RNA was isolated from infected and uninfected HELFs using the TRIzol reagent (Thermo Fisher Scientific, USA) per the manufacturer's instructions. Total RNA (1 μg) was used for DNase I (Invitrogen, USA) digestion, and reverse transcription was done using a first-strand cDNA synthesis kit (Thermo Fisher Scientific, USA). Five percent of the first-strand reaction mixture was used for PCR analysis to detect IRF9 and GAPDH (glyceraldehyde-3-phosphate dehydrogenase) transcripts. The sequences for the IRF9 primers (ELIM Biopharm, USA) used were as follows: for primer pair 1, forward primer TGA GAG GGG CAT CCT AGT GG and reverse primer TCT GCT CCA GCA AGT ATC GG; for primer pair 2, forward primer TAC AGA CAC AAC TGA GGC CC and reverse primer TTA CCT GGA ACT TCG GTG GG; for primer pair 3, forward primer GCT GAG CCC TAC AAG GTG TAT and reverse primer AGA TGA AGG TGA GCA GCA GTG; and for primer pair 4, forward primer GAG CTC TTC AGA ACC GCC T and reverse primer GTC TGC TCC AGC AAG TAT CGG. The GAPDH primers have been described previously (28).

CRISPR-Cas9 IRF1KO using lentivirus.

The IRF1 knockout and control cell lines were generated by transfecting IRF1 CRISPR guide RNA (Table 2) cloned in the pLentiCRISPR vector (GenScript, USA) into HEK293 cells using the Lipofectamine 3000 reagent (Thermo Fisher Scientific, USA). Transfected cells were incubated for 48 h at 37°C in 5% CO₂, following which the supernatant containing lentivirus particles was harvested. Target cells (HELFs or Mel39 cells) were transduced in the presence of 4 μg Polybrene (Millipore Sigma, USA) by spinoculation at 1,800 rpm for 45 min at room temperature.
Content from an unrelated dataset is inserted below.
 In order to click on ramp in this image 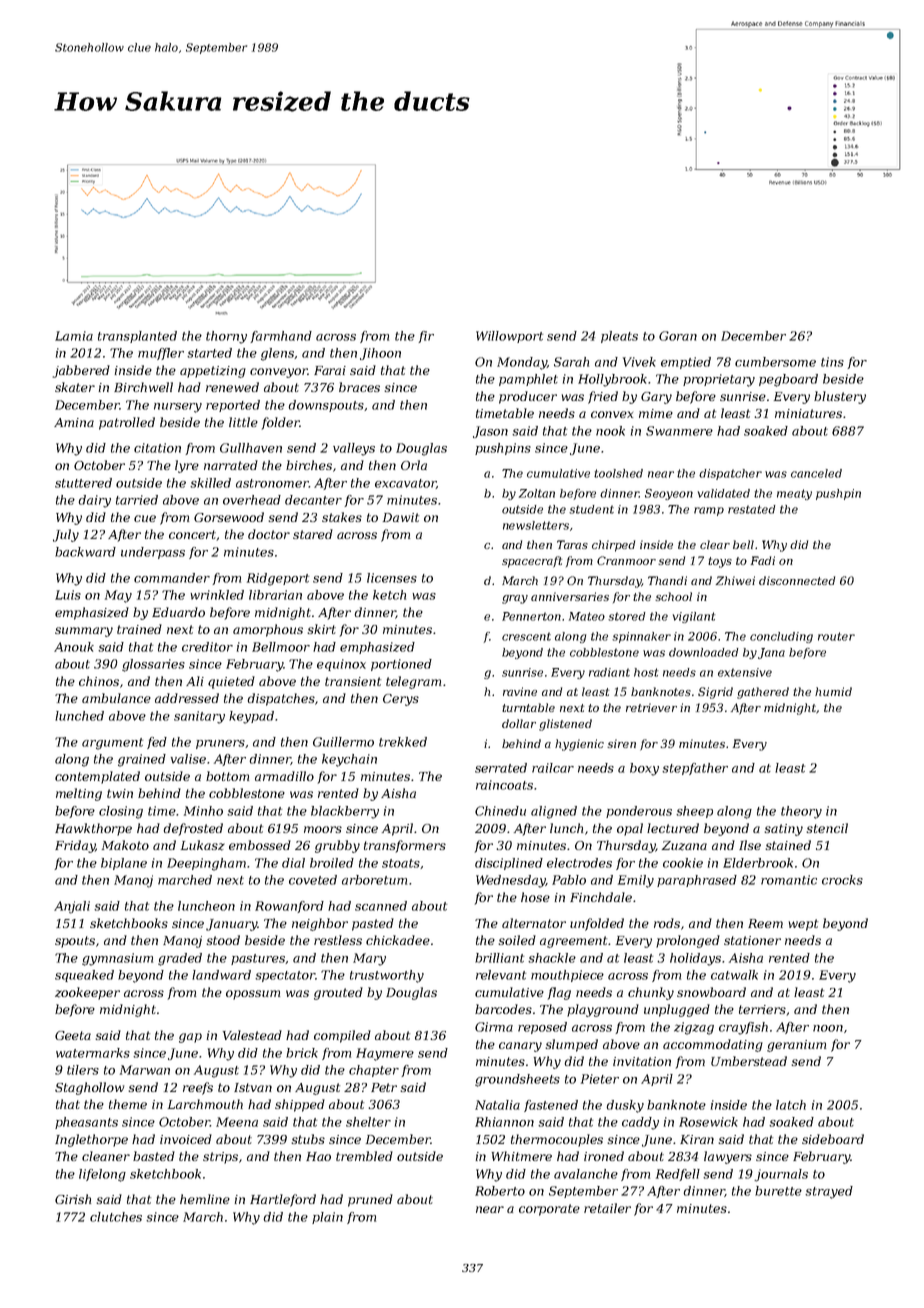, I will do `click(709, 511)`.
The transduced cells were selected by puromycin (Thermo Fisher Scientific, USA) at 10 μg/well of a 6-well plate, and gene knockout was confirmed by FACS analysis for IRF1 expression.

RNA-seq analysis.

Three biological replicates of four conditions including uninfected and untreated HELFs (control), IFN-α- and IFN-γ-treated HELFs, and VZV-infected HELFs were prepared for RNA sequencing. RNA was purified using the TRIzol reagent per the manufacturer's instructions (Thermo Fisher Scientific, USA). RNA library preparation and sequencing on the Illumina NextSeq (Illumina, USA) platform were performed at the Stanford Functional Genomics Facility at Stanford University. The resulting RNA-seq counts per gene were analyzed by closely following the RNAseq123 work flow (29), using tools from the Bioconductor project (30). Filtering, normalization, and modeling were done using methods from edgeR (31) and limma (32). Filtering was performed on log count per million (log CPM)-transformed data to remove low-expression genes across samples. Subsequently, the samples were trimmed mean of M values (TMM) normalized to account for batch effects and the different RNA compositions between the samples (33). The mean variance independence condition for linear modeling was achieved using precision weights, calculated by the voom method (34). Finally, empirical Bayes moderation was used to calculate gene-wise variance estimates by borrowing information from across all genes, yielding the moderated t test statistics used to determine differential expression (35). In addition to meeting the Benjamini-Hochberg-adjusted P value threshold of 0.05, differentially expressed genes from the linear model were considered significant under conservative conditions of a minimum of a 2-fold change in expression between two experimental conditions (36).